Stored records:

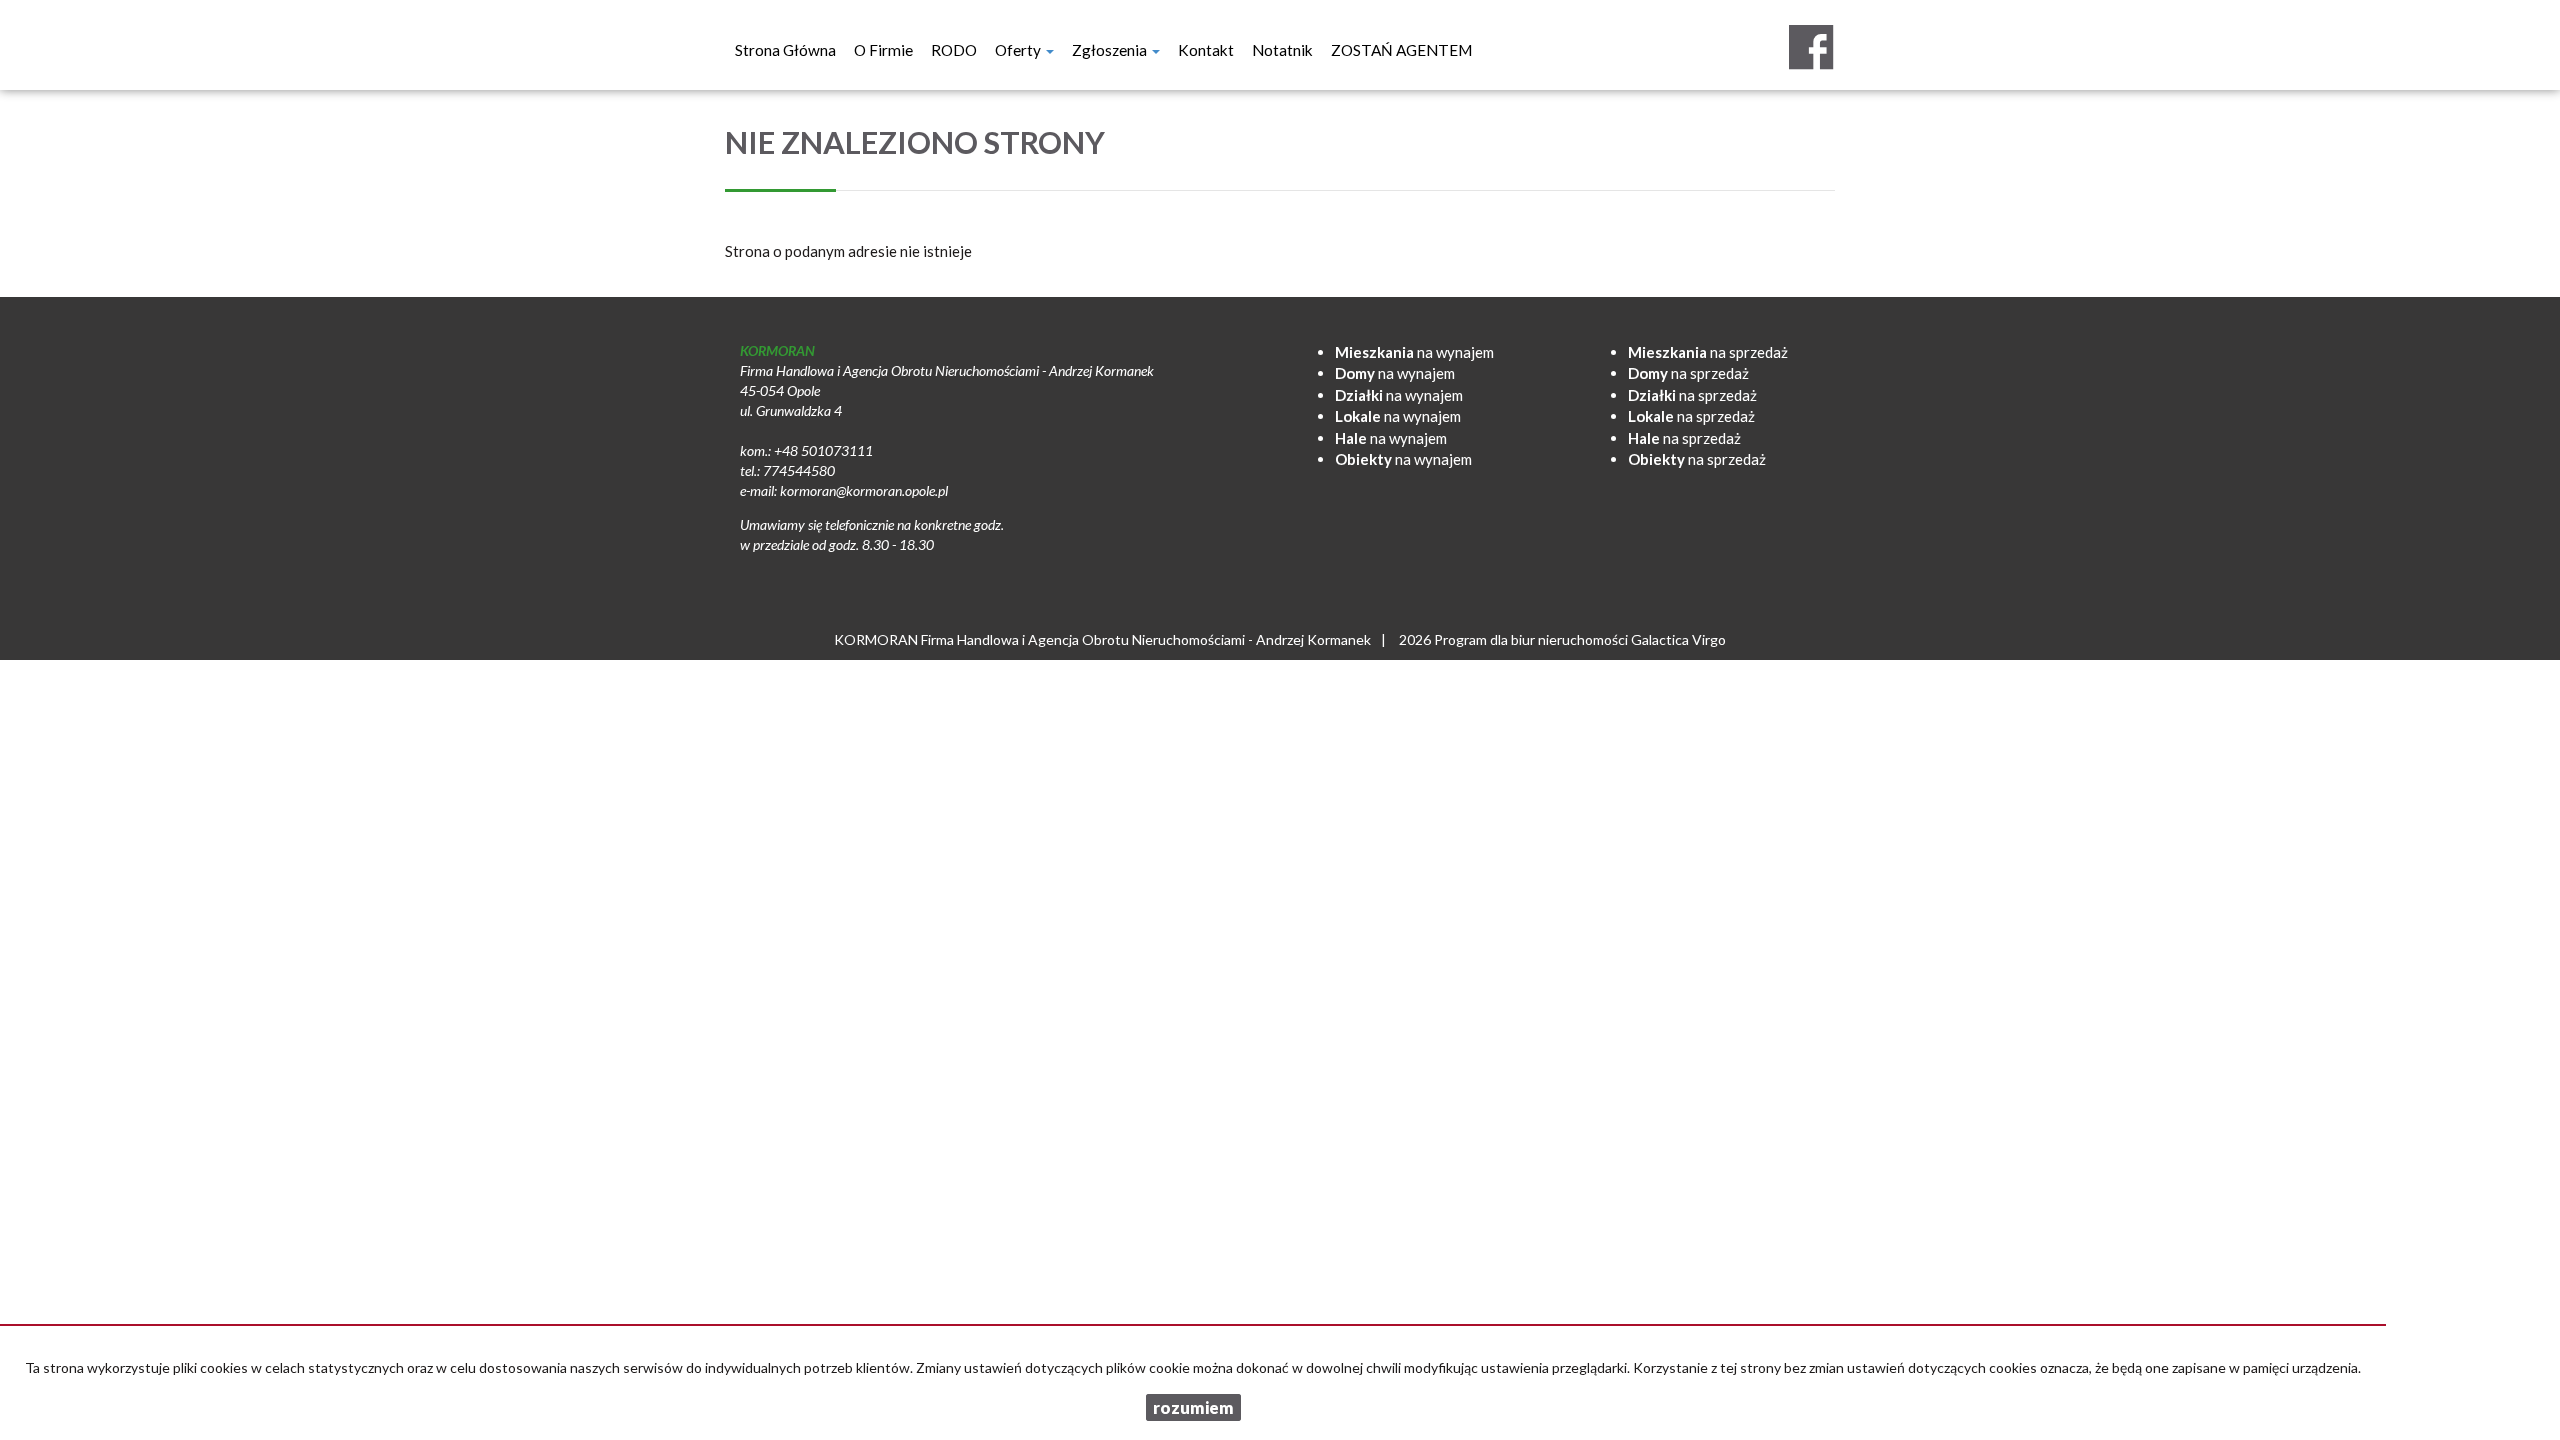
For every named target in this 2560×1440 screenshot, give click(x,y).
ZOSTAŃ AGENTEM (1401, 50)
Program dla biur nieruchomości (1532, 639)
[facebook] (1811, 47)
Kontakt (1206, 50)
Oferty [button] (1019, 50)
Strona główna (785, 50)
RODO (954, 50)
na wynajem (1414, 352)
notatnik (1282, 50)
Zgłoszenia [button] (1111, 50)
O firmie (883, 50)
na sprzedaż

*About this task*:
The entries above are to be repeated exactly, except for any pictures.

*Solution for this problem*:
For every named target in this 2560×1440 screenshot, give click(x,y).
ZOSTAŃ AGENTEM (1401, 50)
Program dla biur nieruchomości (1532, 639)
[facebook] (1811, 47)
Kontakt (1206, 50)
Oferty [button] (1019, 50)
Strona główna (785, 50)
RODO (954, 50)
na wynajem (1414, 352)
notatnik (1282, 50)
Zgłoszenia [button] (1111, 50)
O firmie (883, 50)
na sprzedaż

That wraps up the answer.